_Assigned task:_
Set the pictures aside and transcribe exactly the lines from the one containing "The image size is (534, 406)." through the final line of the records.

_Data items:_
○ ○ ○
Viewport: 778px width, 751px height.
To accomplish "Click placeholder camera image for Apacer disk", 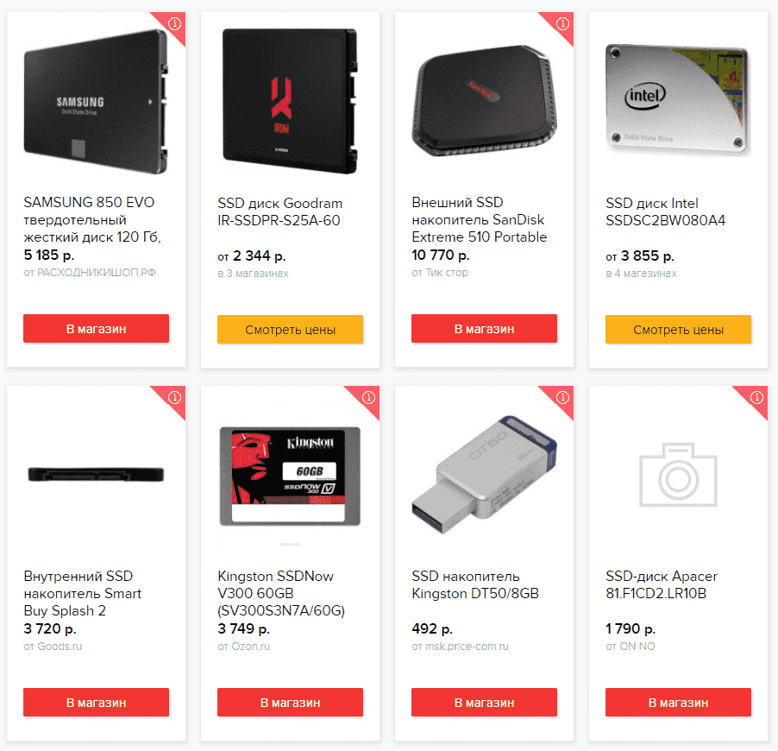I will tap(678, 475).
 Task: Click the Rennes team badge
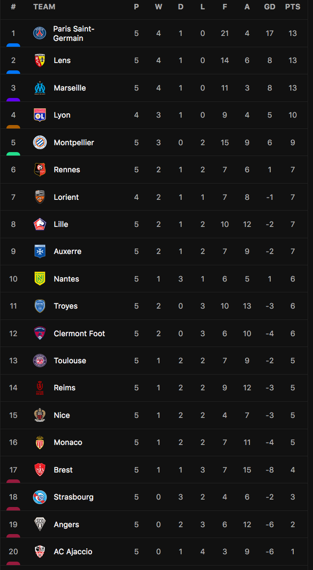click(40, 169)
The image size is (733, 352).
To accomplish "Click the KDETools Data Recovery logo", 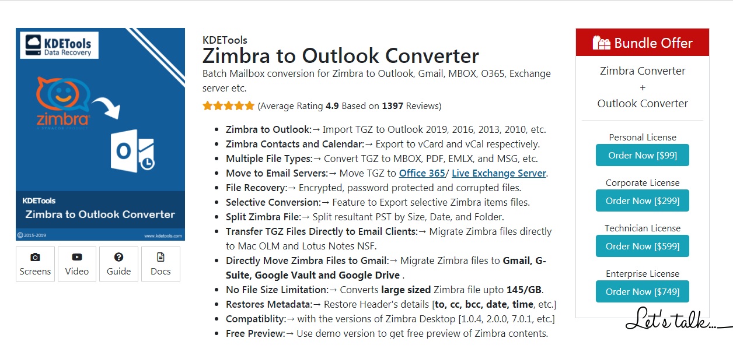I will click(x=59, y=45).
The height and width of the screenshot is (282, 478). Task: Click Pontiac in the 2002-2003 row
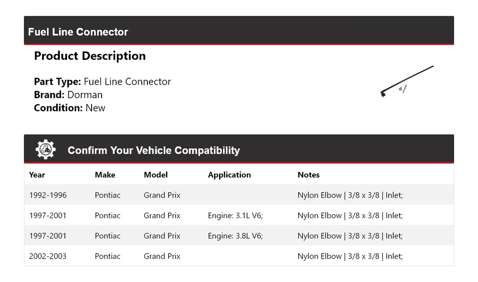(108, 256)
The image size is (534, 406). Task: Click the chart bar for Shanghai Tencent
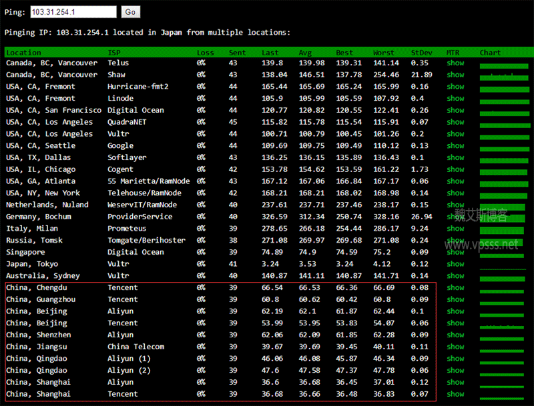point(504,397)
○ ○ ○
_Answer below:_
The image size is (534, 406). Task: Click the chart bar for Shanghai Tencent
point(504,397)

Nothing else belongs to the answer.